Even with hopes rising, U.S. officials have braced the country for a painful week.

Still, optimism prevailed, sparking a 1600-point surge in the Dow, a gain of nearly 8 percent. The S&P 500 rose 7 percent and the Nasdaq was up even more.

But a rally of such magnitude, the largest in roughly two weeks, is premature, says Greg Powell. He's CEO, FiPlan Partners.


"It's great to see the market react so positively to positive news. At the same time though, we still have a lot to go through over the next two weeks and it's not just the hot spots but throughout the country and so on these strong rallies like this it may be a time if people are selling on the upside and buying on the dips they may want to think about that especially with such a short week."

Shares of Carnival surged Monday after Saudi Arabia's sovereign wealth fund revealed it has taken an 8.2 percent stake in the world's biggest cruise ship operator.
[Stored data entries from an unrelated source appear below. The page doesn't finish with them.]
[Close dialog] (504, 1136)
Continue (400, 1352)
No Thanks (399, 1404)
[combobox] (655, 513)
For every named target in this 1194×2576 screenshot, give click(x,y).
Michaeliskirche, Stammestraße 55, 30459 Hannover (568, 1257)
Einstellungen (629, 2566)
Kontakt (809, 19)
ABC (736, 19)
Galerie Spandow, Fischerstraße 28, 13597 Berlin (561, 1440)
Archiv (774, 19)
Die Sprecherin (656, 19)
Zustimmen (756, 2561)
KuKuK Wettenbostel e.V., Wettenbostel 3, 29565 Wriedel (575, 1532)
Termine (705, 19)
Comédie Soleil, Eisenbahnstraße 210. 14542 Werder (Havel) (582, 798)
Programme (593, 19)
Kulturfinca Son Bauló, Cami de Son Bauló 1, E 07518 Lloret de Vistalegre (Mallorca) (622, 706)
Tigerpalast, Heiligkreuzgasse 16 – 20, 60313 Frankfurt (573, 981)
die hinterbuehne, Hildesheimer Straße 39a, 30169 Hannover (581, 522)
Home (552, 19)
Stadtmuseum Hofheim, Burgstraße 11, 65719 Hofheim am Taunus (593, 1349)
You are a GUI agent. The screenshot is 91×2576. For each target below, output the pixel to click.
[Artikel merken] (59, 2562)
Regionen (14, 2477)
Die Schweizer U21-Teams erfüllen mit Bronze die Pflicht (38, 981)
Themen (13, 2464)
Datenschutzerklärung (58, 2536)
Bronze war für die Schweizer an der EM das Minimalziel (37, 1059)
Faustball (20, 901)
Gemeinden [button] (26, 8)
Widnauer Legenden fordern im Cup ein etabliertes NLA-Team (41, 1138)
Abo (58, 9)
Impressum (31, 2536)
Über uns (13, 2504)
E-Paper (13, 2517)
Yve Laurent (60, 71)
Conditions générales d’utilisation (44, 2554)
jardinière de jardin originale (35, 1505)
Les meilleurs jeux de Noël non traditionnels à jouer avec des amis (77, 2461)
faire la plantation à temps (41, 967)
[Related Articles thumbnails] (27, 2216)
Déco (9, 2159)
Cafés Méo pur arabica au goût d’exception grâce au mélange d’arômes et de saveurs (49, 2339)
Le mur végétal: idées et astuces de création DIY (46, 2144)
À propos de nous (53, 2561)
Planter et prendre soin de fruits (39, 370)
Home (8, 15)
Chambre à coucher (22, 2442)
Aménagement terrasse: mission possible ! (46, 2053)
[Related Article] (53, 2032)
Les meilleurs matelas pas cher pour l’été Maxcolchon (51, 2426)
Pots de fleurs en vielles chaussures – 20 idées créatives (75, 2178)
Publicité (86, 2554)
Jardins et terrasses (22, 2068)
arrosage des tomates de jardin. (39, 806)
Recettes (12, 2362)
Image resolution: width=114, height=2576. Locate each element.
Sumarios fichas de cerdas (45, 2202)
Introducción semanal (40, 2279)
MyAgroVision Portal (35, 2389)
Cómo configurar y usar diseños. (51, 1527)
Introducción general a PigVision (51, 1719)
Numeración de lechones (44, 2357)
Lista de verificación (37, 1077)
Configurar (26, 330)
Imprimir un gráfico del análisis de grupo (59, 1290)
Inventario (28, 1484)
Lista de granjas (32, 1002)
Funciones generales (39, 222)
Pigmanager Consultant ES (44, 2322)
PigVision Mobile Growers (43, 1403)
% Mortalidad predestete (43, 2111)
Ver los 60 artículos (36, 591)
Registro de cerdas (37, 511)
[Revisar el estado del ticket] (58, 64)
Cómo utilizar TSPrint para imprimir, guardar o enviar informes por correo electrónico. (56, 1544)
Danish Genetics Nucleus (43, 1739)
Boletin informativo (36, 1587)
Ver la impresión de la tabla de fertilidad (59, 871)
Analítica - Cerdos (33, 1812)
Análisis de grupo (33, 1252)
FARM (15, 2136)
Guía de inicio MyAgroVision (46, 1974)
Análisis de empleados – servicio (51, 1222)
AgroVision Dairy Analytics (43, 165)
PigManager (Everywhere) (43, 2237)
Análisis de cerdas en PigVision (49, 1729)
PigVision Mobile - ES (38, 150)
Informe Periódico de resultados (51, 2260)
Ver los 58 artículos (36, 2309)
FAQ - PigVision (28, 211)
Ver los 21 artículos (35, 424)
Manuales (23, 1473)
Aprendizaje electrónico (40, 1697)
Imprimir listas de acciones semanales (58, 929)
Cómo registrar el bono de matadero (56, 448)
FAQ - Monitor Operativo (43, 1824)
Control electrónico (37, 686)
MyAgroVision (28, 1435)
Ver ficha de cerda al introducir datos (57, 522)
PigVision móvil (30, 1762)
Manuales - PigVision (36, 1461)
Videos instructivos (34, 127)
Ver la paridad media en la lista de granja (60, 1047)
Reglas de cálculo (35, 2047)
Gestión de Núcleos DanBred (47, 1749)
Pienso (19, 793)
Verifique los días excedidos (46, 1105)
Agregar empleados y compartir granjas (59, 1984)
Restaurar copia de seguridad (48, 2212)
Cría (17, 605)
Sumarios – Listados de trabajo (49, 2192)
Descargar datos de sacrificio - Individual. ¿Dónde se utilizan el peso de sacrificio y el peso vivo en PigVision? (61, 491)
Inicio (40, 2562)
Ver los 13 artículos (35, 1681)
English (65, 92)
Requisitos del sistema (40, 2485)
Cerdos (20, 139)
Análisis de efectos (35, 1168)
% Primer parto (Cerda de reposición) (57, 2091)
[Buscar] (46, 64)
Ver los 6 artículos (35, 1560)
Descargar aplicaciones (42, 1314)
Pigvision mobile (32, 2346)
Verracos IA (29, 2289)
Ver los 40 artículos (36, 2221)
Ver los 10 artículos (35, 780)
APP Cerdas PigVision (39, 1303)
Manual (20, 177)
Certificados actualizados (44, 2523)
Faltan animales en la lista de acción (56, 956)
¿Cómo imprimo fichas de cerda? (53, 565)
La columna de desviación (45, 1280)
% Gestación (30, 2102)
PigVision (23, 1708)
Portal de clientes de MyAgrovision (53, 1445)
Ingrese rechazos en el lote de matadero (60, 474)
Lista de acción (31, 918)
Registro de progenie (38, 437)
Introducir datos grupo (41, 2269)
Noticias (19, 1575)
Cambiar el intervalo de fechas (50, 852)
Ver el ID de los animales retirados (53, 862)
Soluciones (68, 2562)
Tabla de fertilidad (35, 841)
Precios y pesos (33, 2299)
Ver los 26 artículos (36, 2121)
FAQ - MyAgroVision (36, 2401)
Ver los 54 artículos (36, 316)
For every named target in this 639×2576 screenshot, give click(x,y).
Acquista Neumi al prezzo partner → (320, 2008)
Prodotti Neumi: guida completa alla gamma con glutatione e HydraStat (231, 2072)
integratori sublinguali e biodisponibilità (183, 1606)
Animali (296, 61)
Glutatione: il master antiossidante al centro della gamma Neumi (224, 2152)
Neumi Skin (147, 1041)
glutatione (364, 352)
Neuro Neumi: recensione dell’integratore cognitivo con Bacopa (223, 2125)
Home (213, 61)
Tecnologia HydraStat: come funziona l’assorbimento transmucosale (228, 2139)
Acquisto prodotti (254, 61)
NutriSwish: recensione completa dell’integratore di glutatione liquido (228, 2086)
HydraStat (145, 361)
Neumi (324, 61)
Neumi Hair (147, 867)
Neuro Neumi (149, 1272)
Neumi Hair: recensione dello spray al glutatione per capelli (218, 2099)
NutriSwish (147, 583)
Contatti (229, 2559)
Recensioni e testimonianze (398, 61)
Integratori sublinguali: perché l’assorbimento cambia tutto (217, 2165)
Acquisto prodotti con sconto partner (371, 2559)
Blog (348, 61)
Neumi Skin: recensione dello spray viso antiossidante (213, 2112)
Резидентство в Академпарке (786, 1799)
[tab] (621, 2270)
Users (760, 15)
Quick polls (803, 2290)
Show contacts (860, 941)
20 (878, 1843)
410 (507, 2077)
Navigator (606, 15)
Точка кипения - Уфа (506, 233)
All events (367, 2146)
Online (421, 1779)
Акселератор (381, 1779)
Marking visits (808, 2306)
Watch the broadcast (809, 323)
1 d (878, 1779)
The stake which was worth about $476 million at the highs of the day, instantly made the Saudi investment vehicle Carnival's second-largest investor, according to Refinitiv Eikon Data. Carnival has had to raise cash and cut costs in an effort to ride out this turmoil. The stock rallied 20 percent.

Another stock on the move....Wayfair. The online home furnishing company surged 41 percent. Despite all the doom and gloom out there, the company said it expects to meet or beat is first quarter sales forecast. Why? It is say business is booming as customers flock online to shop with many physical outlets closed.

Oil was largely left out of the buying. A meeting scheduled for Monday for OPEC+, which includes fighting producers Saudi Arabia and Russia, was postponed until Thursday. The delay sparking concern that the two sides are not close to securing a global agreement to cut production and stop a crash in prices. Crude oil finished lower in U.S. trade.